Al complejo caso Epstein —en una de cuyas ramificaciones próximamente se enjuiciará al príncipe Andrés— se ha añadido la inaccesible personalidad de Ghislaine Maxwell, tildada por los medios norteamericanos de socialité británica. Lo cual no es del todo cierto, pues tiene varias nacionalidades, algo que motivaron las reiteradas negativas a dejarla en libertad bajo fianza a la espera de juicio. Además, su nombre, infrecuente, es de difícil pronunciación en inglés. Lo único seguro es que se pronuncia sin “s”.
Esto no pasaría de ser una anécdota curiosa, que habría que agradecerle a su padre, el magnate Robert Maxwell, fallecido en aguas canarias en 1991, si no fuera porque esta oscuridad en la pronunciación del nombre, envuelve su propia historia. Nadie a ciencia cierta ha podido establecer su patrimonio, pues tanto se declaraba insolvente como dispuesta a afianzar con cantidades de 9 cifras su libertad, sin que nadie sepa de dónde podía salir tal capital. Unas veces aparecía casada con un hombre más joven que ella y en otras ocasiones documentaba su soltería. Después de haber cesado en su compromiso con Epstein, pasa a ser una de sus ayudantes, es decir, empleada suya. Su misión: proporcionarle las menores —su querencia manifiesta— para sus juegos sexuales y participar ocasionalmente en ellos, algo que, finalmente, la llevará a la cárcel por muchos años.
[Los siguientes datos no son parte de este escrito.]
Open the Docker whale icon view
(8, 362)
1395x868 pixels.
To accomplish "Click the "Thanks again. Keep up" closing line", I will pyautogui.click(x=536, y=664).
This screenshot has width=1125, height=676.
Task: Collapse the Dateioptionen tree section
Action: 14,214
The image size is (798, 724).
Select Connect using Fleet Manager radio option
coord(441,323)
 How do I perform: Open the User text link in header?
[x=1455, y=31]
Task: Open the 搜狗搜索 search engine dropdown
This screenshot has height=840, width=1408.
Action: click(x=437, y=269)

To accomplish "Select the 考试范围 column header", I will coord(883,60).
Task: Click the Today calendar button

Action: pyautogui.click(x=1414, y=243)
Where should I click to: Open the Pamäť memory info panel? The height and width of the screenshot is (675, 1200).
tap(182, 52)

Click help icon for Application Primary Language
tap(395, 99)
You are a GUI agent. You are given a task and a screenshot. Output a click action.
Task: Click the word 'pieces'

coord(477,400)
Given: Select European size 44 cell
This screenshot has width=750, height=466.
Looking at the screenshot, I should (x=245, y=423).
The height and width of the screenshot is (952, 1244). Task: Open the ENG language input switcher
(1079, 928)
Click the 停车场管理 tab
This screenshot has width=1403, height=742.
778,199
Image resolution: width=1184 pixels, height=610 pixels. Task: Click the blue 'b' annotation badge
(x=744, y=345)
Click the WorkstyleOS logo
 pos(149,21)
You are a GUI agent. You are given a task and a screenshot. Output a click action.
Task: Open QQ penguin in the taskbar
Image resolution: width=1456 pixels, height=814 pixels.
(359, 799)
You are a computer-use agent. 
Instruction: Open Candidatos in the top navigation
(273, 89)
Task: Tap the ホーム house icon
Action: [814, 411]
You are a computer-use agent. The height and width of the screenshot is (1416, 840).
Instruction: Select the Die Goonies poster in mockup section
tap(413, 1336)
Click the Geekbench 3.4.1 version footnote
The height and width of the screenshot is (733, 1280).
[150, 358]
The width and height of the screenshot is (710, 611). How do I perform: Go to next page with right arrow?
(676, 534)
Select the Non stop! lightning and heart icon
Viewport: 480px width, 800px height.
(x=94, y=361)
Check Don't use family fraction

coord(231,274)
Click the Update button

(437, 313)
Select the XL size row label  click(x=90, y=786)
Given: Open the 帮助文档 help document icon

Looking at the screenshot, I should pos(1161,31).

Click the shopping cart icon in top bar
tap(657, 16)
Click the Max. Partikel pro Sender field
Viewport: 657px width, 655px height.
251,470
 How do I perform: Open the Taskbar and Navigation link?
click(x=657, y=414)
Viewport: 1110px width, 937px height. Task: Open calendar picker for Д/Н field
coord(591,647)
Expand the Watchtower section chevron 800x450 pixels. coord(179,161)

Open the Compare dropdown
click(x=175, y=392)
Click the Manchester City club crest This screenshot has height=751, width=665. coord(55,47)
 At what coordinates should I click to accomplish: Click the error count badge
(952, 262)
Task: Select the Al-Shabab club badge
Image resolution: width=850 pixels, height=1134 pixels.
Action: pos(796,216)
Pero el misterio más grande es determinar las alteraciones en los mecanismos mentales, si realmente son una patología, que llevan a una mujer a satisfacer sexualmente a un hombre, con el que tiene o ha tenido relaciones, no con su propio cuerpo, sino con su objeto de deseo más preciado: con menores extrañas a su propio mundo, menores forzadas y violentadas a practicar actos sexuales, que ella misma presenciaba ocasionalmente.
Por fortuna el Derecho penal no se ocupa de estas contingencias anímicas que tienen mucho de enigma envuelto en un misterio. Se ocupa de sus consecuencias cuando son lesivas, como en esta ocasión, para la indemnidad sexual de unas menores. Ahora parece que con éxito, pues empieza a declinar la impunidad de los depredadores sexuales, también la de los poderosos sociales, que son los más peligrosos.